By 27 March, North Wales Police were patrolling the border between Wales and England because visitors were ignoring the stay-at-home instructions and travelling into Wales. In many cases the police were stopping cars entering from England; such border control had not happened between Wales and England since the 16th century.

On 2 April, it was announced that the number of confirmed cases had risen above 2,000 and the number of deaths in Wales had risen above 100. On 5 April the number of cases rose above 3,000.

On 6 April, Jitendra Rathod, a heart surgeon at University Hospital of Wales, died after testing positive for COVID-19. He was thought to have been the first health worker in Wales to die after being diagnosed with the disease.

On 7 April the number of deaths rose above 200. On the same day, distancing measures in the workplace, enforcing a two-metre distance between people, became law in Wales, requiring employers to take "all reasonable measures" to comply.

On 8 April the number of cases rose above 4,000 to 4,073, with 245 deaths notified. On the same day it was announced that the lockdown would not be lifted within the next week.

On 17 April, Public Health Wales reported, for the first time, the areas where the deaths in Wales (to date, 506) had occurred. Almost all were in southeast Wales, with 12 deaths shared between the other health board areas covering west, mid and north Wales. It was later discovered that there had been a delay in reporting the figures from the Betsi Cadwaladr University Health Board. Mark Drakeford announced that "lockdown could stay in Wales even if it was lifted elsewhere in the UK".

On 8 May, First Minister Mark Drakeford announced that the COVID-19 lockdown in Wales would be extended for a further three weeks. He also announced "modest" changes to the measures already in force: some garden centres would be allowed to re-open, and people could now exercise outdoors more than once per day provided that they "stay[ed] local".

On 10 May, Prime Minister Johnson announced lockdown-easing measures on UK television, without mentioning that the measures were only relevant to England. The first ministers of Scotland, Northern Ireland, and Wales said they would not be adopting his new "Stay alert" slogan (as opposed to "Stay home"). The Welsh Government Counsel General for Wales, Jeremy Miles, said exercise must be local to home and visitors could be fined if they drove into Wales for leisure.

=== Easing of restrictions (1 June – 7 September) ===
On 3 June, briefings began (later referred to as 'press conferences') in a series that was set up by Welsh Government as a way of dispersing new information to the people of Wales regarding the COVID-19 pandemic in Wales.

On 12 June, the First Minister Mark Drakeford stated that the R number for Wales was the lowest of any part of the United Kingdom, at 0.7. Ceredigion had the lowest rates of people infected with or dying from COVID-19 in the British mainland, up to June 2020. The area is naturally rural and holiday attractions and the university were closed down very early. The county council set up its own contact tracing system in March 2020.

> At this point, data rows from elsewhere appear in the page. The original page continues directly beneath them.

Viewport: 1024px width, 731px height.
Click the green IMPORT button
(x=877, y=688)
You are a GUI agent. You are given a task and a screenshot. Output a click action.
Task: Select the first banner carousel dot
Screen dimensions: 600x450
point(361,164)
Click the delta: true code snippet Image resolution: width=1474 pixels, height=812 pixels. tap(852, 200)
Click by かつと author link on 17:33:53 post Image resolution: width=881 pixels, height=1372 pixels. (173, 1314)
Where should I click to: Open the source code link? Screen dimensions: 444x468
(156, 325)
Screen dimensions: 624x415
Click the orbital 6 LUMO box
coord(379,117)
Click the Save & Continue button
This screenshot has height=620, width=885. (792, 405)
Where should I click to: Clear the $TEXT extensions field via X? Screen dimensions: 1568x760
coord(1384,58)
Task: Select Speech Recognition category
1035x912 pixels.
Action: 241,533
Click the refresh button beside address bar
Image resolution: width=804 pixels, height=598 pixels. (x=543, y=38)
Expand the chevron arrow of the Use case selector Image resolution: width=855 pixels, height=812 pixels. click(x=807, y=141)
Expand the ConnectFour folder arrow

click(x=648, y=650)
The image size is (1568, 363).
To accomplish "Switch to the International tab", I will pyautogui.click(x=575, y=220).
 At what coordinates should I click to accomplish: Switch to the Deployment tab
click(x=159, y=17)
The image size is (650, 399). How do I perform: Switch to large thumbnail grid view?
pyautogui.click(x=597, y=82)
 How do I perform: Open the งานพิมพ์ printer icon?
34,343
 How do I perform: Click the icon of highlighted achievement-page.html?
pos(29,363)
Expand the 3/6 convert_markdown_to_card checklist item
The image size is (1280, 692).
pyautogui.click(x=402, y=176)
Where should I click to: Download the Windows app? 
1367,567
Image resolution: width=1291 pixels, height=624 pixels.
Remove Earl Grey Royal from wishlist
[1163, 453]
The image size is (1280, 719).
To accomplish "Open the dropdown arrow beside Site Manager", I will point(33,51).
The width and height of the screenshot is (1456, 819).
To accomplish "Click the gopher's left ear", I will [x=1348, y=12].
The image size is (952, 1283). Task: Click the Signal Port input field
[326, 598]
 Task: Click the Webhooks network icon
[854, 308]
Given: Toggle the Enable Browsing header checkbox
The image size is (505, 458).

On 6 July, there were no confirmed deaths in Wales for the first time since the pandemic started.

On 10 July, for the second time, Wales confirmed no deaths. First Minister Mark Drakeford announced changes to the lockdown restrictions and specified dates for the reopening of hospitality businesses, hair and beauty salons, and outdoor leisure facilities. He stated that Frank Atherton, the chief medical officer for Wales, had "confirmed we have some capacity to ease the restrictions further over the next three weeks".

On 17 July, the First Minister announced that the Wales daily briefings would end and instead take place every week.

By 21 July, Wales was recording no new deaths for the eighth time in a month. However, figures released by the Care Inspectorate Wales confirmed that there had been 736 care home resident deaths linked to COVID-19 by 17 July, with the overall number of deaths 71% higher than in the same period last year.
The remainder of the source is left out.